Guedes diz que oposição é “negacionista” por não crer nas ações econômicas do Governo Federal

O Ministro da Economia, Paulo Guedes, se irritou com a oposição ao Governo do presidente Jair Bolsonaro e disse, nesta quarta-feira (7), que os opositores usam o “negacionismo” para desacreditar as ações desenvolvidas pela gestão federal na área econômica.

- O mesmo ‘negacionismo’ que a oposição acusa o governo de fazer na área da saúde é o que ela faz na economia - afirmou, detalhando as pautas que foram destravadas pela Gestão Bolsonaro.

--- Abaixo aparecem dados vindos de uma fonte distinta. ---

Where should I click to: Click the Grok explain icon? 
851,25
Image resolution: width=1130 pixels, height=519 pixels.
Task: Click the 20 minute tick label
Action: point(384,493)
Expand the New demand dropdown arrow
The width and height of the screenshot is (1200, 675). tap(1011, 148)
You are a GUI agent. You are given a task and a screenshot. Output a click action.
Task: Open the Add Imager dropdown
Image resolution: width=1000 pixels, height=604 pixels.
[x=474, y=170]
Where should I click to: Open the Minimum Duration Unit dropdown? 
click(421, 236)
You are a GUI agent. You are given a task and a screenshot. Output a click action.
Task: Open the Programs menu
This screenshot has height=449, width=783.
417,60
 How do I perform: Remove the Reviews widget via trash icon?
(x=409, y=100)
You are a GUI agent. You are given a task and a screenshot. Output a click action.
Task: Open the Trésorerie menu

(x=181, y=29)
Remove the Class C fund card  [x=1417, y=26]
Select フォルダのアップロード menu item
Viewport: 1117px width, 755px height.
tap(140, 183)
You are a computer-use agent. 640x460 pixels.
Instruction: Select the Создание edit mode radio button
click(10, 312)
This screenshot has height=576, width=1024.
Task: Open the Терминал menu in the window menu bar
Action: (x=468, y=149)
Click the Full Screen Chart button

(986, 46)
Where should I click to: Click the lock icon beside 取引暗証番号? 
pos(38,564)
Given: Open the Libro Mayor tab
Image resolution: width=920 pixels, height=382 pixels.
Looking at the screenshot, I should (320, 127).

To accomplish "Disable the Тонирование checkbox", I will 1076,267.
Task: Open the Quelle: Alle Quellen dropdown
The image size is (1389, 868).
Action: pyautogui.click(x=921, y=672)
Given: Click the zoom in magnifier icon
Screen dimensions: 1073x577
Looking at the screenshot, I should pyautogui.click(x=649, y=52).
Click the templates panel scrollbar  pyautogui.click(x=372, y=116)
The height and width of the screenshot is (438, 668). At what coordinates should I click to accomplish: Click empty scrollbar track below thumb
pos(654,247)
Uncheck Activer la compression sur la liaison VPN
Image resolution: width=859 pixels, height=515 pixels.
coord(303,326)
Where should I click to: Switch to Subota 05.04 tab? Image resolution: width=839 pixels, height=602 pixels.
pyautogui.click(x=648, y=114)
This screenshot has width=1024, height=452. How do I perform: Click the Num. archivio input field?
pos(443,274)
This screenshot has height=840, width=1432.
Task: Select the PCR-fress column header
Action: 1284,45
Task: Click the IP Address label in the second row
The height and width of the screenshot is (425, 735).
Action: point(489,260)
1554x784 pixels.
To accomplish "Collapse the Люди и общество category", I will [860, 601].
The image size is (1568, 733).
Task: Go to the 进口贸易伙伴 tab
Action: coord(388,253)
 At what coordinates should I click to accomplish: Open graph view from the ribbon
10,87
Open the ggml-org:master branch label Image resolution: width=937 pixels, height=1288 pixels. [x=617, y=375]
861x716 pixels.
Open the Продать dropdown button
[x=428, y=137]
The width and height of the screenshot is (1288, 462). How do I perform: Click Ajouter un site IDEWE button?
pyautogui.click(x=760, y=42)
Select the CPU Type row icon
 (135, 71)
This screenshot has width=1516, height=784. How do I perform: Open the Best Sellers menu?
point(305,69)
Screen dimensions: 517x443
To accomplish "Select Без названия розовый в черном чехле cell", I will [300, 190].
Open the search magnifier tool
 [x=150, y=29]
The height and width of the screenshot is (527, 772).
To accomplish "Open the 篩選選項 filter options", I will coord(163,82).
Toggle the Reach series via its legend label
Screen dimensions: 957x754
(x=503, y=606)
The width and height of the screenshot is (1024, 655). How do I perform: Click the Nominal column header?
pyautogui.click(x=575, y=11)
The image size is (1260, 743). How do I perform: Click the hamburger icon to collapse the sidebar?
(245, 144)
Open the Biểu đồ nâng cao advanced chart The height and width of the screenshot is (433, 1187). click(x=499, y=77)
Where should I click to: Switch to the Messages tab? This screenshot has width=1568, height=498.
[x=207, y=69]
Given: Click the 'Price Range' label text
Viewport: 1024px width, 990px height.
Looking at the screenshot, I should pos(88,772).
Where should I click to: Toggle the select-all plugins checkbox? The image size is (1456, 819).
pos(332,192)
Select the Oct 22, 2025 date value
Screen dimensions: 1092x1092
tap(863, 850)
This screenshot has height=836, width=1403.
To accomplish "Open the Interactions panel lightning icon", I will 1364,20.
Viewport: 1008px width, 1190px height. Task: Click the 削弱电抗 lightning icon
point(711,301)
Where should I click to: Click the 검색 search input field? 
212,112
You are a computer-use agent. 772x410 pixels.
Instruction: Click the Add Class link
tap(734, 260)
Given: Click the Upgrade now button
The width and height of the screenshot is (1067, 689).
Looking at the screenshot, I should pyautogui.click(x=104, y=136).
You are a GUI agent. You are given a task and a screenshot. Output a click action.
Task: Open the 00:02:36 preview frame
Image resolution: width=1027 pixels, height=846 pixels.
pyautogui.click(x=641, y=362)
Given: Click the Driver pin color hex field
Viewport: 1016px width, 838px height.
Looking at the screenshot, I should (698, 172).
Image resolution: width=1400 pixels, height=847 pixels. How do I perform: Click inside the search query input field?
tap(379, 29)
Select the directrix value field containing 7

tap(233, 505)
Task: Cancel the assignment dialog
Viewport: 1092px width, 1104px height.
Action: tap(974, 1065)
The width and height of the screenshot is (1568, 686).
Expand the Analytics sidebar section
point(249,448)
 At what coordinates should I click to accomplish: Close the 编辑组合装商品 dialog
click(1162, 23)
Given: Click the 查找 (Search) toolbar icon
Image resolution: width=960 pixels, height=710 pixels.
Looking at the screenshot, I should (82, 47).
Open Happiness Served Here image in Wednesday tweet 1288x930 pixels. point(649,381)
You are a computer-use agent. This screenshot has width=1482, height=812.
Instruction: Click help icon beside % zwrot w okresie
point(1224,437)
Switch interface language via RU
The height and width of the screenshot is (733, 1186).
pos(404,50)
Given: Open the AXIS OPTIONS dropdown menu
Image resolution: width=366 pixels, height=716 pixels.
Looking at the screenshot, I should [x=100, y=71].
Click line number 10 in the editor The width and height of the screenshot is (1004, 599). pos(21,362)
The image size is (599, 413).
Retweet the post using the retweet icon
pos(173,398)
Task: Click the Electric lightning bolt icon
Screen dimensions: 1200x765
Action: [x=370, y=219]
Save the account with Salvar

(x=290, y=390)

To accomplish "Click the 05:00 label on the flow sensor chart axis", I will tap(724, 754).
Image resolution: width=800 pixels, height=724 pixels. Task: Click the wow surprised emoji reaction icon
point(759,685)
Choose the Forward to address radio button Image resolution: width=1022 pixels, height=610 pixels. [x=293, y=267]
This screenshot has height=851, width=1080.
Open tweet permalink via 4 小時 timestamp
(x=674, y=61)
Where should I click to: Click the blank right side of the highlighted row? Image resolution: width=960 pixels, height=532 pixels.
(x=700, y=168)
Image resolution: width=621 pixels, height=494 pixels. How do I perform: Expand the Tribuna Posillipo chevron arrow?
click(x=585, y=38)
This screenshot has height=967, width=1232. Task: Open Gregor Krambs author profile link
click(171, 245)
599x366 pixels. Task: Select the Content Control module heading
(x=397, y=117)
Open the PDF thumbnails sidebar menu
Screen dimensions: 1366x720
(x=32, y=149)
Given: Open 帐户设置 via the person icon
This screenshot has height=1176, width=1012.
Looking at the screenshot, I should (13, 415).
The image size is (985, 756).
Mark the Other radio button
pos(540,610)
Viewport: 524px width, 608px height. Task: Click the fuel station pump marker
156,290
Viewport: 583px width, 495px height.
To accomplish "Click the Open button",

Na ocasião, ele citou, por exemplo, a independência do Banco Central, a cessão onerosa e o acordo entre o Mercosul e União Europeia.

- Nós aprovamos e dizem que o governo não faz nada - lamentou, acrescentando que a maior parte das críticas vêm de pessoas que estiveram no poder em governos anteriores.
- Temos economistas negacionistas também. Não conseguiram fazer o Banco Central independente e dizem que não fizemos. Não conseguiram fazer a Lei de Saneamento e dizem que não fizemos - completou.
- Por que não abriram o país? Por que não reduziram os impostos? Por que não liberaram o gás, saneamento, cabotagem e ferrovias para os ingressos de investimentos aumentarem? - questionou.

O ministro ainda lembrou que o Plano Real (efetuado pela equipe do ex-presidente FHC), o "mais monetarista da história", foi desenvolvido por um grupo que antes "negava o poder da política monetária" como forma de conter a inflação.

- Foram bem-sucedidos. Todos viraram banqueiros depois. Essa é a virtude da democracia: mesmo o cara que está errado aprende e acaba fazendo o certo - ironiza.

Atento às críticas, Guedes garante que elas partem do mesmo grupo que previa uma queda de quase 10% da economia para 2020.

- Eu estou habituado a esse tipo de debate e sei, inclusive, da capacidade de cada um, até aonde ele está fazendo política e até aonde estão usando realmente o conhecimento econômico - avisou.

E, por fim, cobrou respeito ao presidente:

- Eu quero acreditar que a democracia brasileira nos permita ter um governo de quatro anos. Depois de 30 anos de centro-esquerda, será que não podemos ter quatro anos de centro-direita - questionou.